> RECORDS PROVIDED
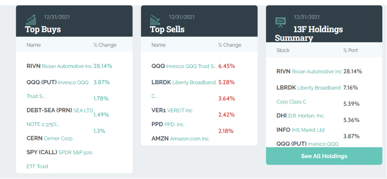Click the Top Sells falling chart icon
Viewport: 387px width, 179px height.
(156, 20)
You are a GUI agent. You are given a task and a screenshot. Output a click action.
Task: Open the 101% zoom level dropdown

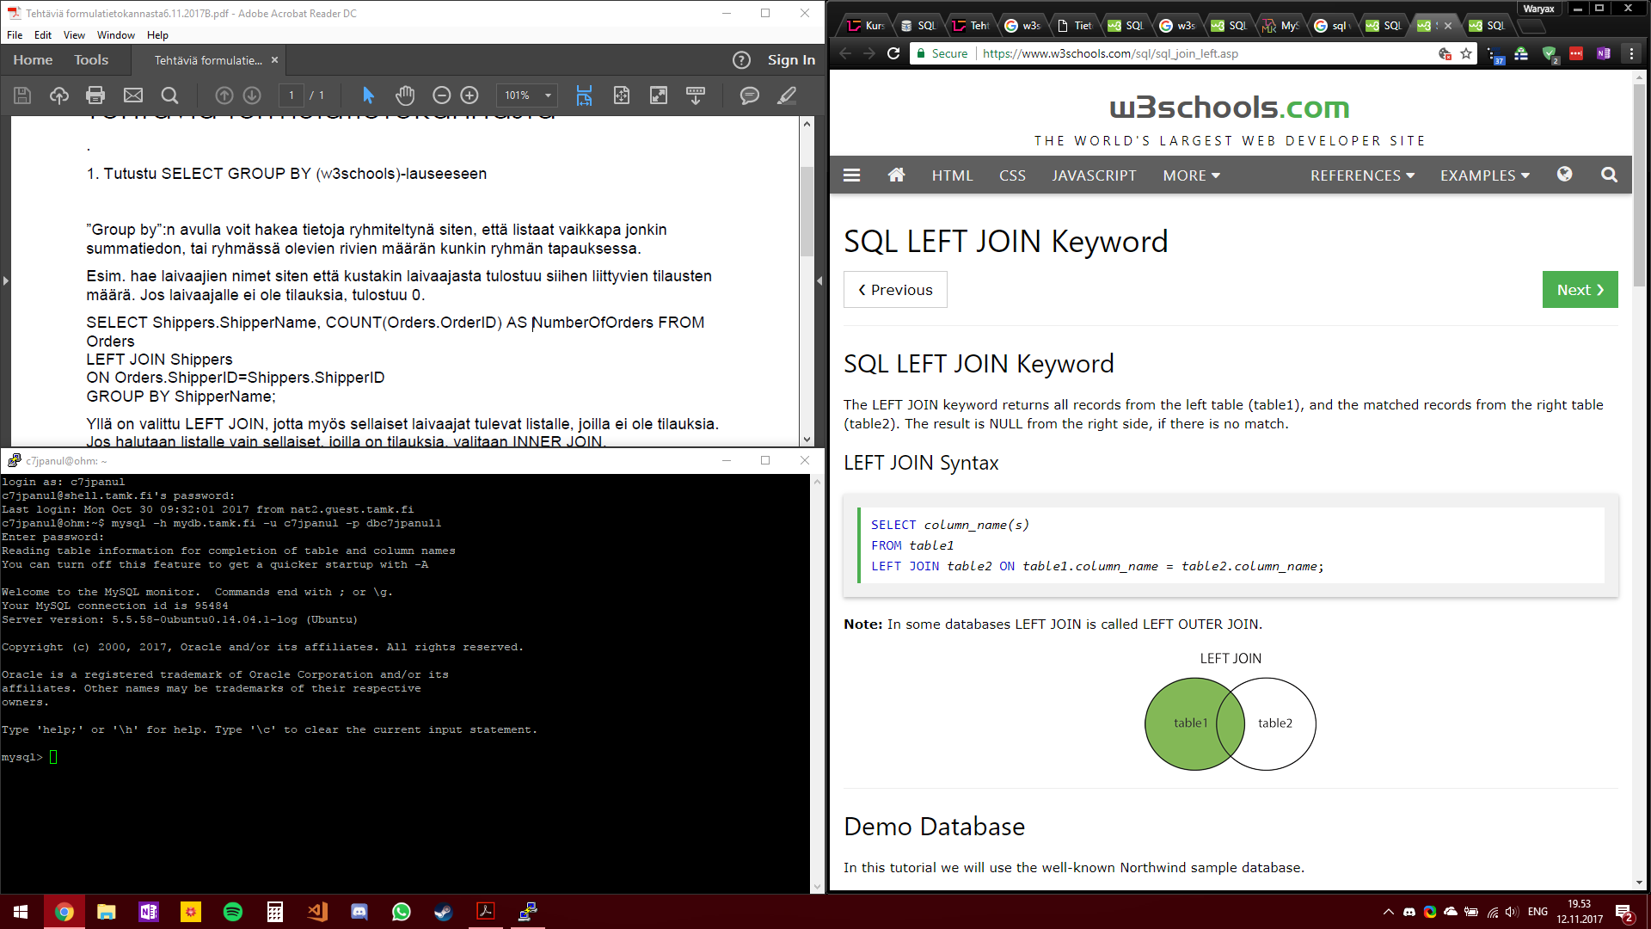pos(548,95)
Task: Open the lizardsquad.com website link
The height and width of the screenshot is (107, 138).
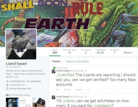Action: click(17, 85)
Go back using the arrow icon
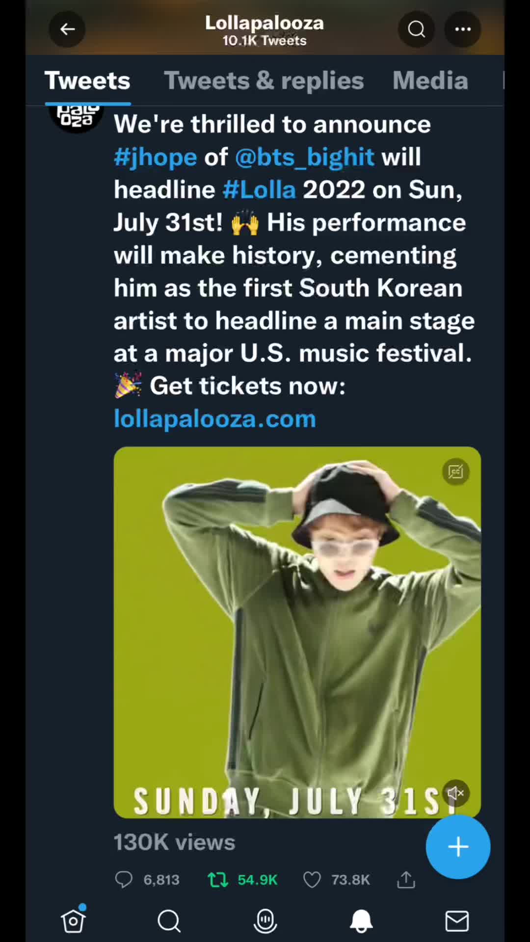The width and height of the screenshot is (530, 942). [x=67, y=29]
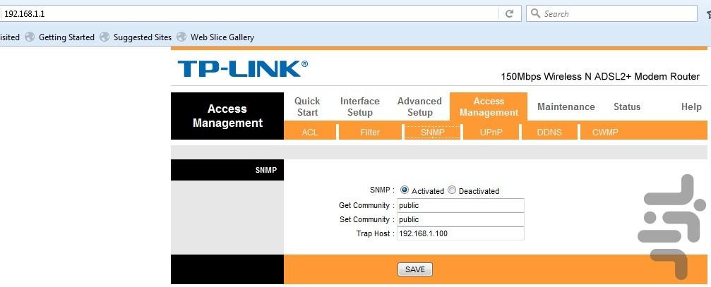Open the Web Slice Gallery bookmark
The height and width of the screenshot is (287, 711).
pos(222,37)

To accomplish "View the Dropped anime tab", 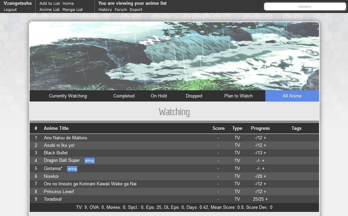I will [194, 96].
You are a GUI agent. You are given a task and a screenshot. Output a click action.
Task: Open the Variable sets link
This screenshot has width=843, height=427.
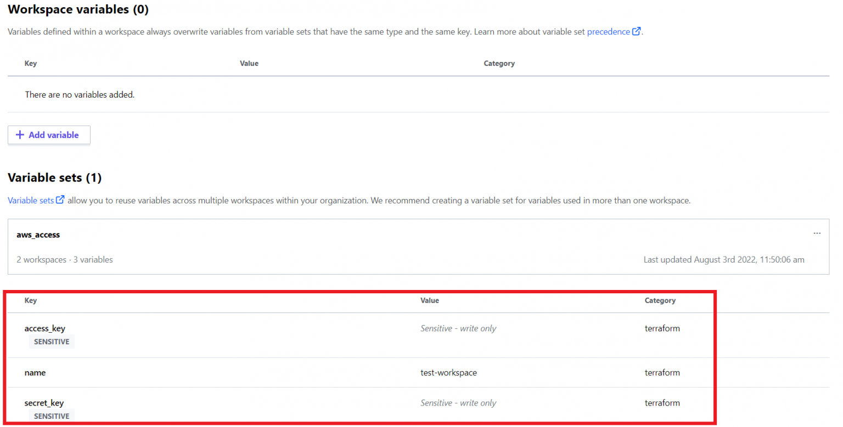coord(30,200)
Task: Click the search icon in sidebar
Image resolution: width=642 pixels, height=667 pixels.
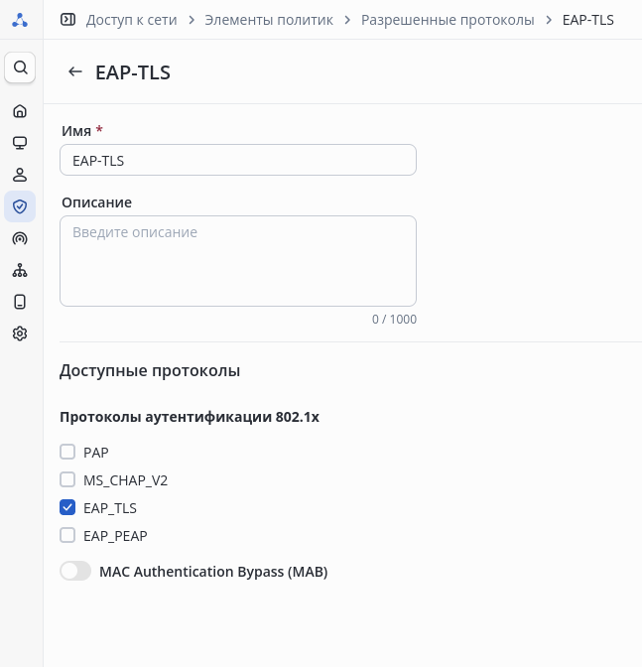Action: pyautogui.click(x=20, y=67)
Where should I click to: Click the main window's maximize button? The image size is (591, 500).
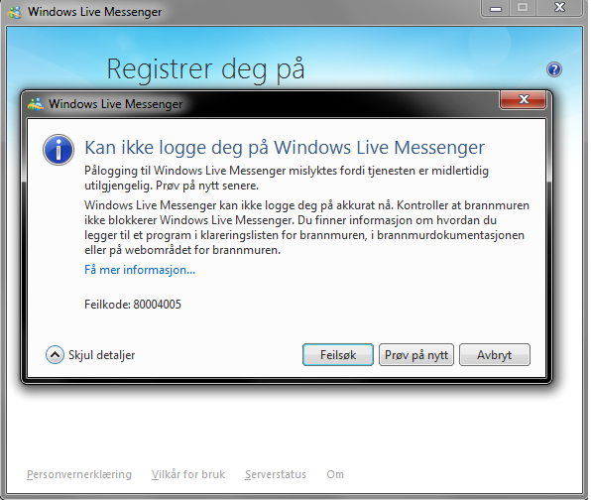[523, 8]
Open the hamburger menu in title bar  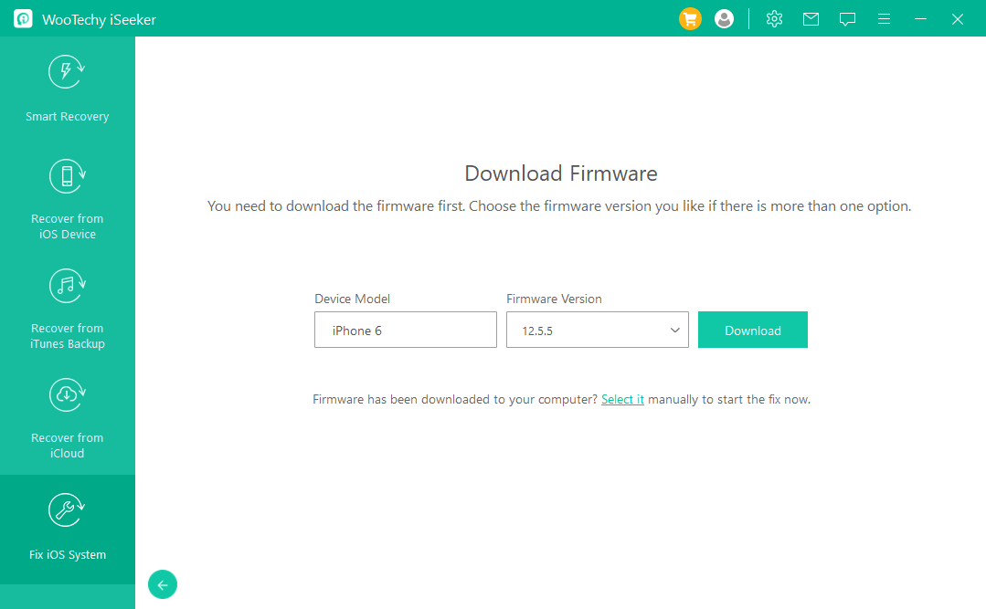[884, 18]
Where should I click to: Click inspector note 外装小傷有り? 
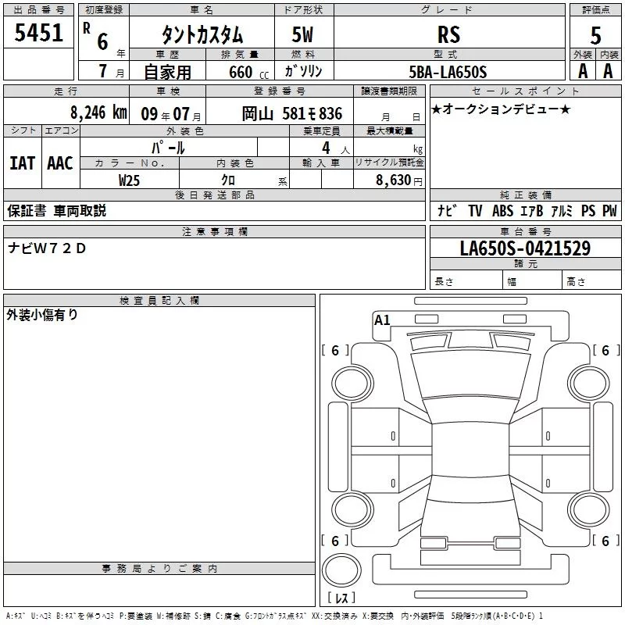pos(42,315)
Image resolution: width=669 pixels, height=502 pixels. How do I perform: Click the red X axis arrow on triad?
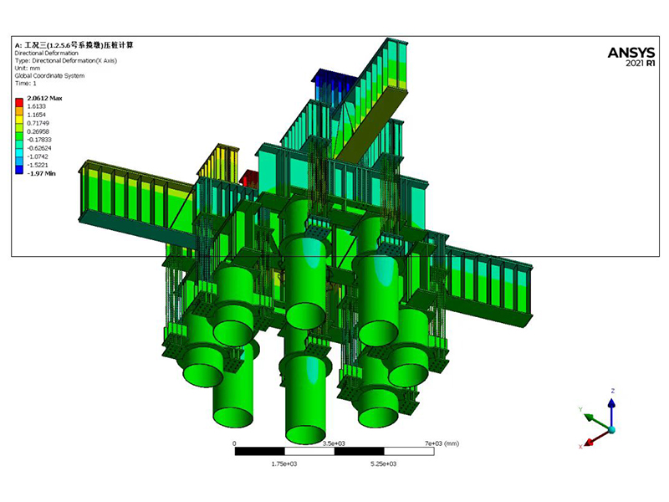coord(597,438)

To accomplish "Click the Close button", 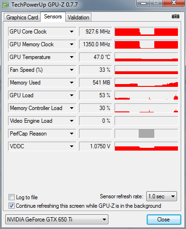I will click(164, 220).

> AIM
State how many lines in the entries above contain the string "resolution", matching case exactly, and give only that number.

> EXPECTED ANSWER
2